■ Your task ■
Condense the paragraph of the year-end tax tips text that begins "You may be eligible to contribute" into a short bulleted list that keeps its main facts.
─── Source text ───
Five Year-End Tax Tips
With the end of the year fast approaching, let’s remember that we still have time to save on taxes. Even though we can’t control the markets, there are some things we do have direct control of and most are centered around taxes. We know the tax rules today and we can take steps now to help us for tomorrow. Here are five strategies to potentially reduce your tax bill for 2019:
- You may be eligible to contribute to a ROTH or IRA account. The max any individual can contribute for 2019 is $6,000 with a $1,000 catch-up contribution if you are over 50 (for a total of $7,000). There are income limitations, so make sure you talk with your accountant or financial advisor to see if you qualify. Depending on your current income and future projected income a ROTH or an IRA may be suitable, so you may have to do some planning to decide. The good news is that the contribution doesn’t have to be made until the due date of your tax return (not including extensions).
─── Provided data ───
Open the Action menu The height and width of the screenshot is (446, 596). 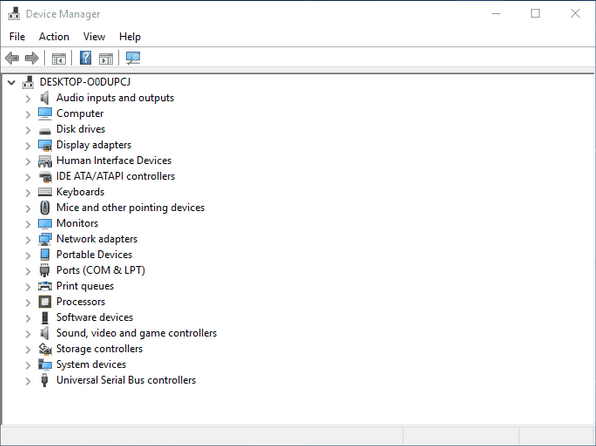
───
■ Answer in full ■
- You may be able to contribute to a ROTH or IRA account.
- For 2019, an individual can contribute up to $6,000, plus a $1,000 catch-up contribution if over 50, for a total of $7,000.
- Income limits apply, so check with an accountant or financial advisor to see whether you qualify.
- Whether a ROTH or an IRA suits you depends on your current and projected future income, so some planning may be needed.
- The contribution can be made up to the due date of your tax return, not including extensions.